EXERCISE SET ::
1) Write out the part of the poetry blog posts below, starting with "AWP Blog: Five" and going on through "AWP's Conference Blog.".
2) Answer these questions about the poetry blog posts:
(a) Who wrote Holding Company?
(b) What goal do Cave Canem and Kundiman share?
(c) In what order are the poets in the mini-interview series listed?

GIVEN PASSAGE ::
======
Friday, January 21, 2011

AWP Blog: Five Questions with Aimee Nezhukumatathil

Poetry, book fair, and shoes! Featured presenter Aimee Nezhukumatathil talks about her upcoming AWP events for the AWP's Conference Blog.

Here's a list of poets participating in my series of mini-interviews (alpha order):

Tara Betts
Oliver de la Paz
Honorée Fanonne Jeffers
Amanda Johnston
Amy King
Dan Nester
Aimee Nezhukumatathil
Rich Villar

I'm really enjoying the variety of answers from everyone! Many thanks to all the participants.

Thursday, January 20, 2011

Bits and Pieces

The last two posts are for two of my favorite poetry organizations, Cave Canem and Kundiman. Both are closely linked, and share the goal of helping under-represented groups find their place in the greater poetry community. Please consider a donation to Cave Canem (pronounced Ca-ve Ca-nem), and submit manuscripts for the Kundiman Poetry Prize.


In the mail this week came three new poetry books:

Holding Company by Major Jackson
The Volcano by Norman Dubie
One with Others by C.D. Wright

Thanks, Jo Jo!
======
INFORMATION SHOWN ::
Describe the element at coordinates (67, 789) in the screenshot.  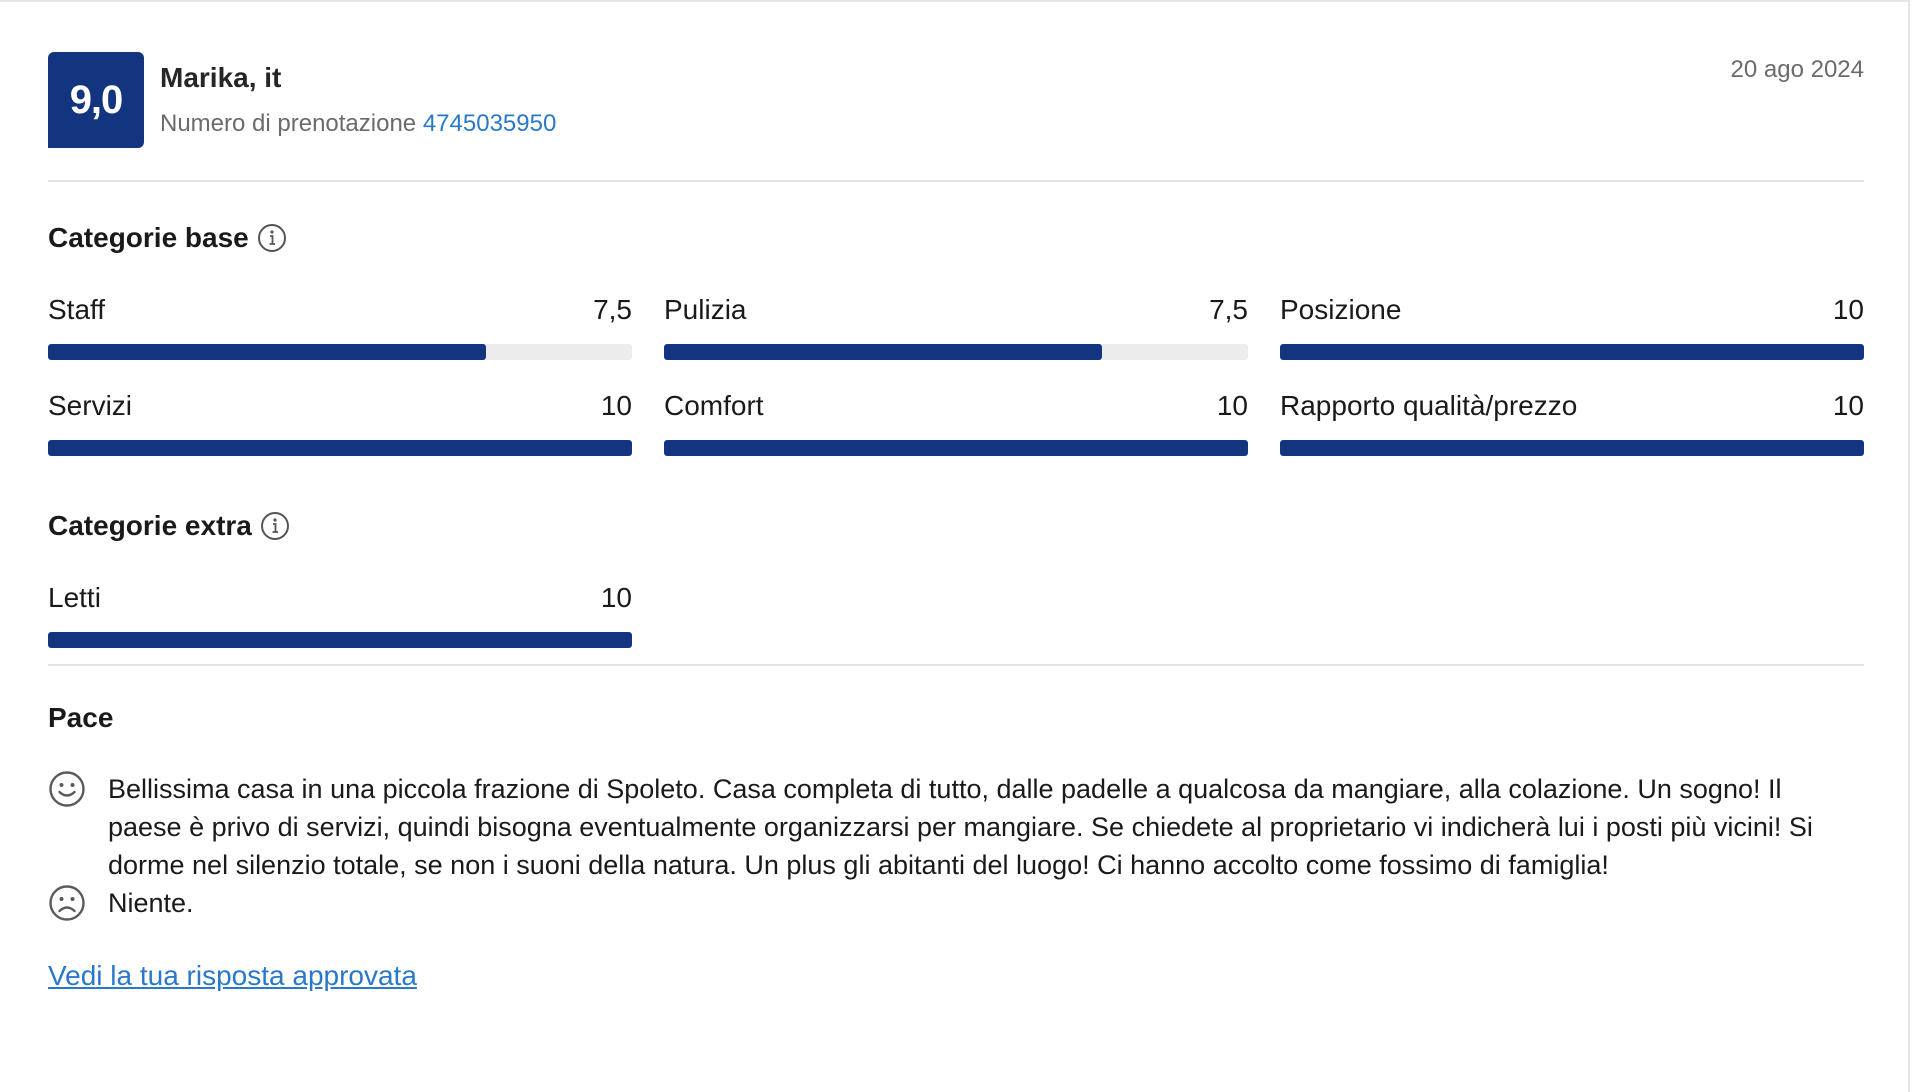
======
RESPONSE LIST ::
1)
AWP Blog: Five Questions with Aimee Nezhukumatathil

Poetry, book fair, and shoes! Featured presenter Aimee Nezhukumatathil talks about her upcoming AWP events for the AWP's Conference Blog.

2)
(a) Major Jackson
(b) Helping under-represented groups find their place in the greater poetry community
(c) Alphabetical order